The sections of his show dance and flip back on each other, the jerkiness of the ride become a symphony of syncopation. He alternately weirds you out, and gives you a spiritual experience.

Salon quartet

Quartet (Josh Jefferson, Eric Zinman, Forbes Graham, John Voigt)

Forbes Graham has a way of taking the lead in ensembles, by wrapping his trumpet around the other players. His compositions are graphic, or conceptual. Josh Jefferson plays alto sax. He jars and spars with Forbes, as Eric Zinman and John Voigt hasten and chasten, respectively, the flow, on drums and bass.
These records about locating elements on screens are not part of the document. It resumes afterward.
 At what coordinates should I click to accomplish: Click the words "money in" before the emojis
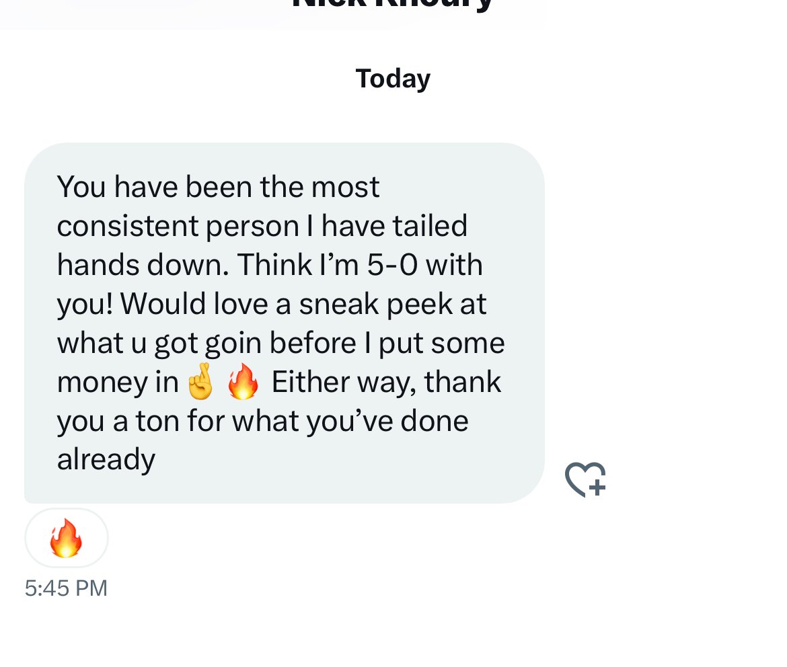coord(117,382)
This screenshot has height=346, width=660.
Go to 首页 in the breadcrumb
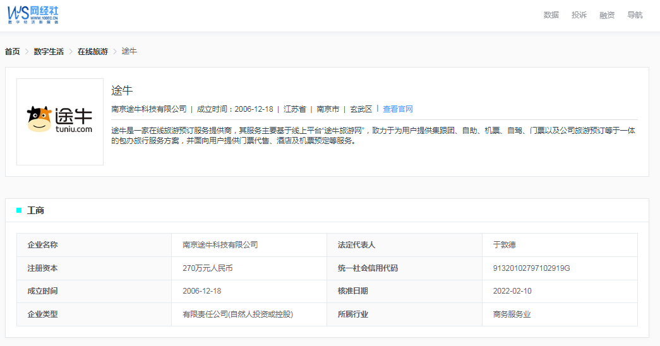[x=13, y=51]
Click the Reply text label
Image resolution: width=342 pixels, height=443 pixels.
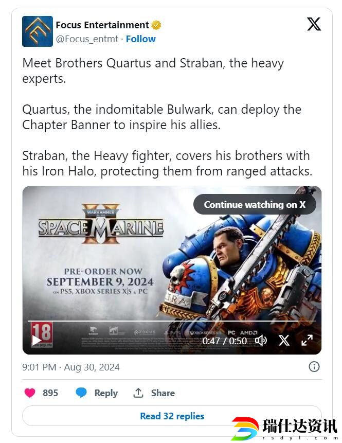click(106, 393)
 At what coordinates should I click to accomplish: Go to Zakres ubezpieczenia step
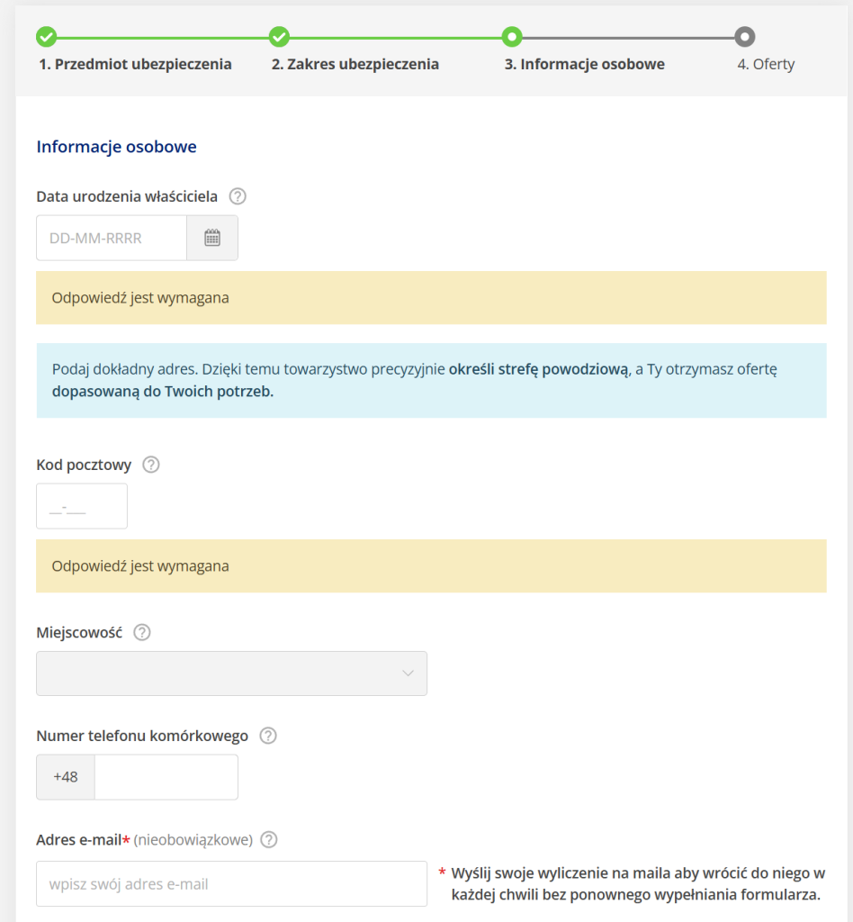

A little into the performance, Forbes and Eric start to duet, into which Josh charges with curved soprano, John eking long, bending, metallic sounds out of the bass. The piece is brief, with the momentum of the inertia carrying on into the silence after.

“Moroccan Sufi music…” as the next piece is described, Forbes getting a desert sound out of his mute. Voigt’s bass has a barely constrained undertow to it, a heavy tone that just whispers to the surface.

Eric starts with a triangle next, the piece with the probing, interrogative feel of abstract jazz. Forbes’ notes are liquid and mellifluous, drawn out like silk, with butterfly flutters. He starts a melodic solo, with the feel of Art Farmer. John resolves the brightness with dark strokes.

The next piece has a noise/sound art feel, as if played on electronics. The players go each in his own direction, on paths which somehow crisscross as they extend down the line. The group has this ability to travel on journeys of fancy, but somehow find its way home.

Zinman moves to piano for the final numbers, which are sharp, and vibrate with pleasure. Josh plays two saxes at once. Voigt plays a walking bass line, giving a bluesy swing to Forbes’ funky catcalls, which develop into something more complex. This stuff brings us back to the late ’50s onset of modern jazz. This is another thing the group does, jockey through the eras of free improv history, somehow landing here and there without getting stuck.